▶ [What you have to do] In the listing, starting with the line that contains "Task: Select the Cam Shows dot in the sidebar" and continuing through the end of the listing, swap "sidebar" for "side panel" and leave everything else unchanged. Give only those lines, without the pictures.

▶ [Dataset]
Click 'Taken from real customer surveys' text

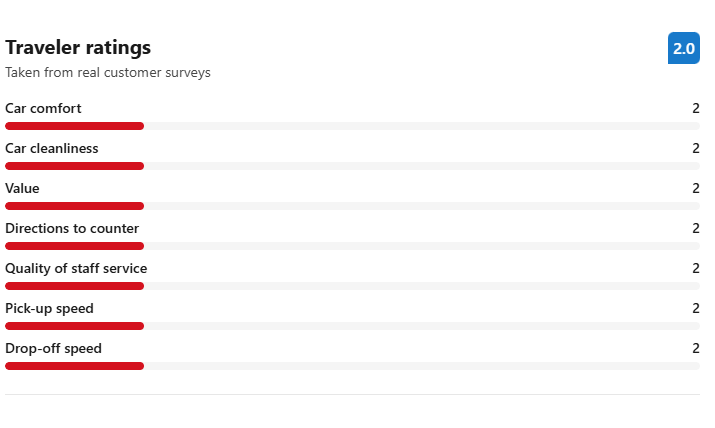click(107, 73)
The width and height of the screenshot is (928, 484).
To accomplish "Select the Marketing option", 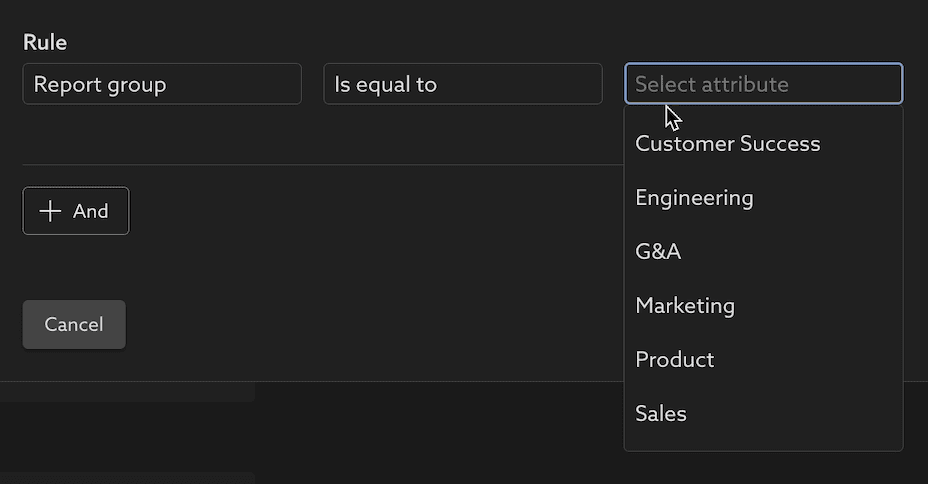I will [685, 306].
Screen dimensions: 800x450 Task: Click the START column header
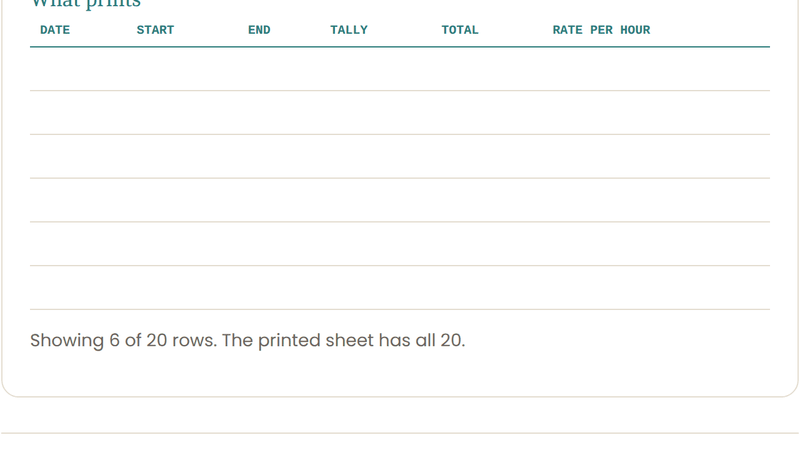point(155,30)
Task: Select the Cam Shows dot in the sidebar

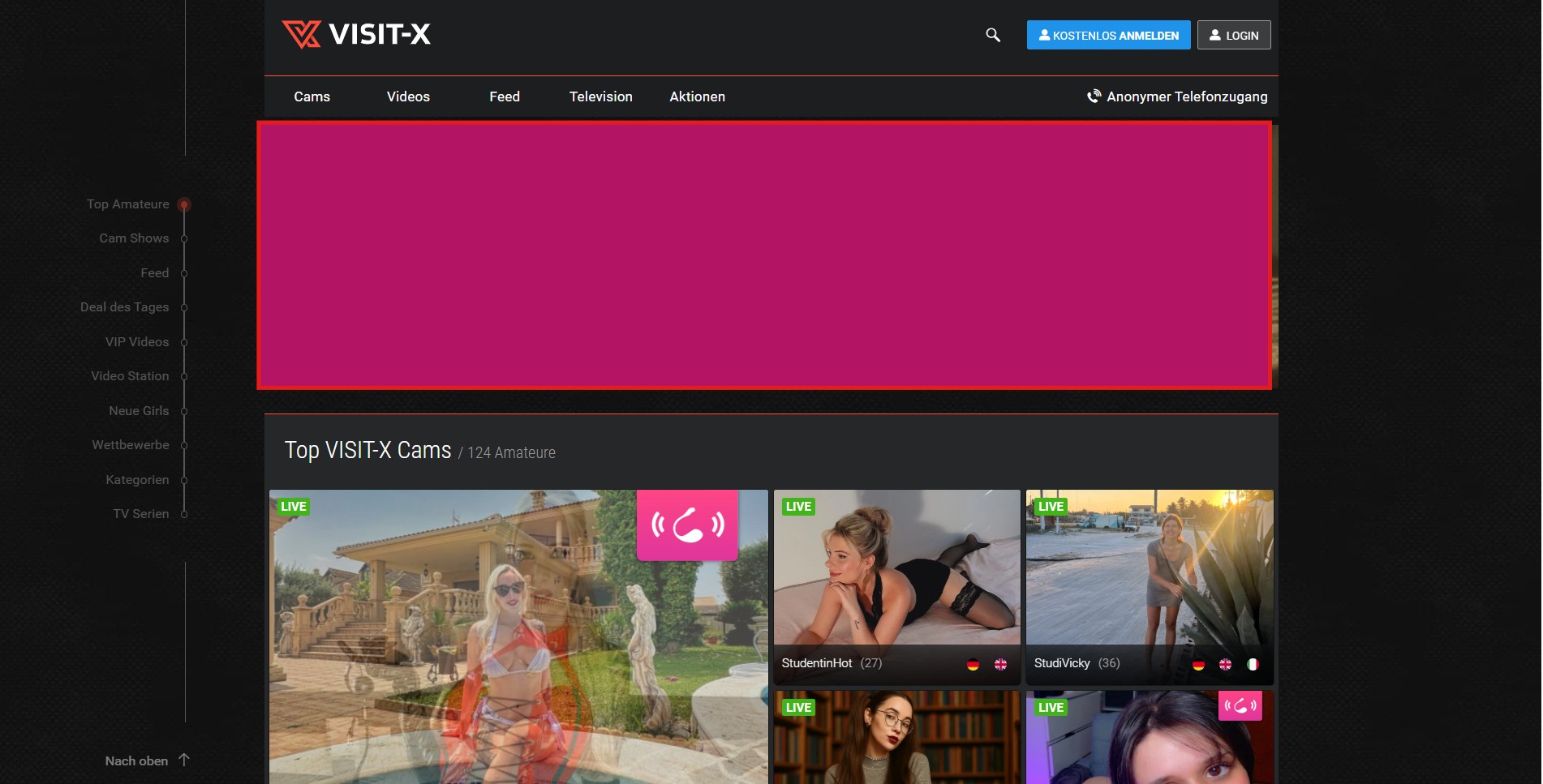Action: (x=184, y=238)
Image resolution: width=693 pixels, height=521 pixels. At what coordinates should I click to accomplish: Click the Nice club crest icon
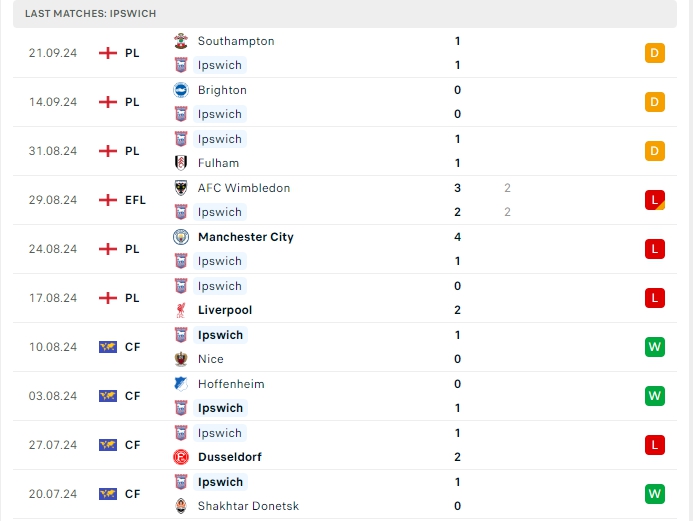181,359
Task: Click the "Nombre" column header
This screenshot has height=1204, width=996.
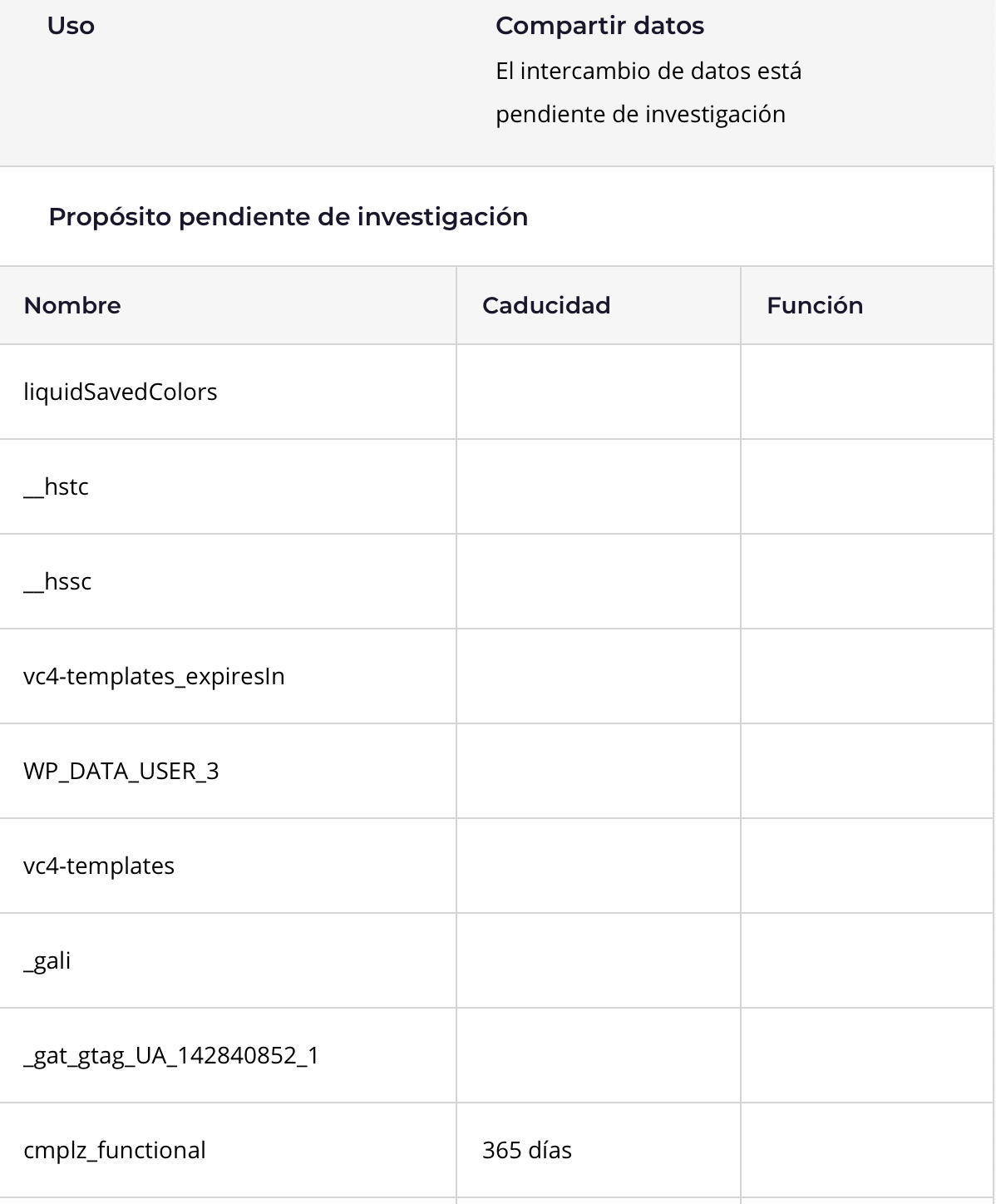Action: point(72,305)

▶ [Result of this task]
Task: Select the Cam Shows dot in the side panel

Action: (x=184, y=238)
Image resolution: width=693 pixels, height=521 pixels. At what coordinates should I click to accomplish: Click the Nice club crest icon
181,359
Task: Click the "Nombre" column header
This screenshot has height=1204, width=996.
Action: point(72,305)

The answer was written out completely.